Over the past few years, I've been on an exploration of how software, and the process of creating & maintaining it, has become so complicated, difficult, and expensive. One theme I'm continually led back to is the concept of boundaries.
The whole monolith vs. microservice thing is just a red herring for the fact that we suck at managing boundaries in any formal/explicit way.— Nate Abele (@nateabele) June 10, 2015
Boundaries are omnipresent in all aspects of the software industry, yet rarely acknowledged or thought about as a first-class concept.
Whether abstract or concrete, having a unified mental model for reasoning about boundaries should yield some interesting insights.
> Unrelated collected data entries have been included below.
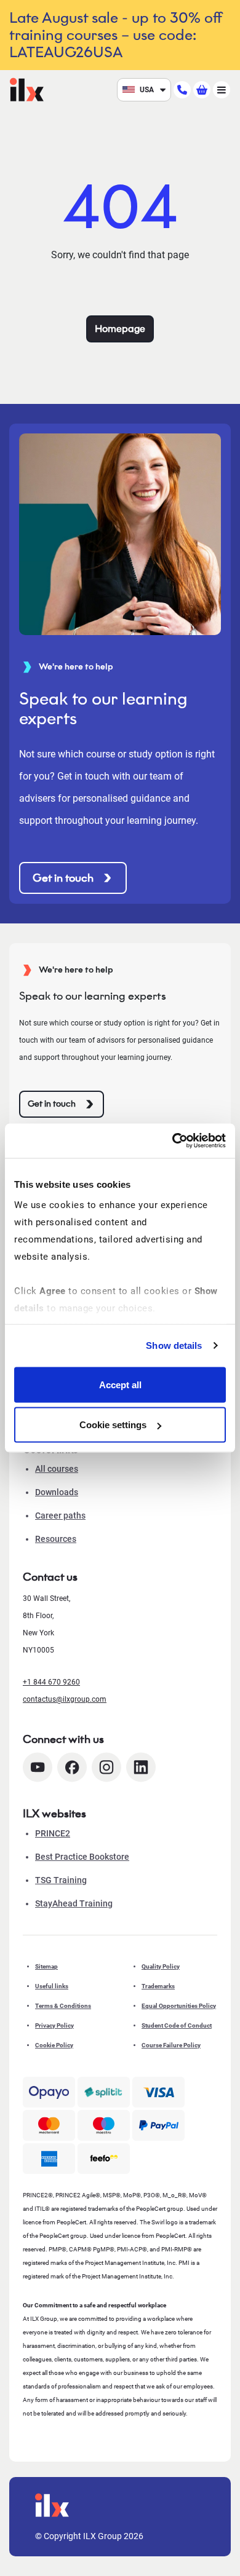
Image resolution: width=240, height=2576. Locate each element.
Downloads (56, 1492)
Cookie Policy (54, 2045)
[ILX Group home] (27, 89)
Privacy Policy (54, 2025)
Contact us (50, 1577)
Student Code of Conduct (177, 2025)
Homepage (120, 328)
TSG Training (61, 1880)
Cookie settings (112, 1425)
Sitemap (46, 1966)
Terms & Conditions (63, 2005)
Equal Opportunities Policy (179, 2005)
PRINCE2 (52, 1833)
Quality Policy (161, 1966)
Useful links (51, 1986)
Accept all (120, 1384)
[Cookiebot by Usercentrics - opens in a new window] (172, 1141)
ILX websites (54, 1813)
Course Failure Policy (171, 2045)
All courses (56, 1469)
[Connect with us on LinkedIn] (141, 1767)
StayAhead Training (74, 1903)
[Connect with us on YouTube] (37, 1767)
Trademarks (158, 1986)
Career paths (60, 1515)
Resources (55, 1539)
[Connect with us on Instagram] (106, 1767)
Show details (174, 1345)
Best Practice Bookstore (82, 1857)
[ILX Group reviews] (104, 2158)
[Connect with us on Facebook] (72, 1767)
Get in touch (63, 878)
Here are a few examples from across the spectrum:
- Queries & cursors are boundaries between databases and applications
- HTTP messages are boundaries between apps and browsers, or apps and other apps
- Queues are boundaries between apps and expensive jobs
- Time is a boundary between different states in an execution context, (object-oriented) application, a database, a filesystem, the universe, etc.
- Apps are boundaries between me and data or functionality that I care about
- Installation is a boundary between me and an app
- Programming languages that I don't know (or that haven't been invented yet) are the boundaries between me and the ideal expression of some problem domain that I face
- Wireframes are boundaries for communicating about user interfaces between designers, project stakeholders, and developers
- HTML & CSS are boundaries between wireframes and real user interfaces
- Code is a boundary between ideas and computers
As the tech community, these are a few of the boundaries that we face today. Some of them are useful. For the ones that aren't, our future is on the other side of them.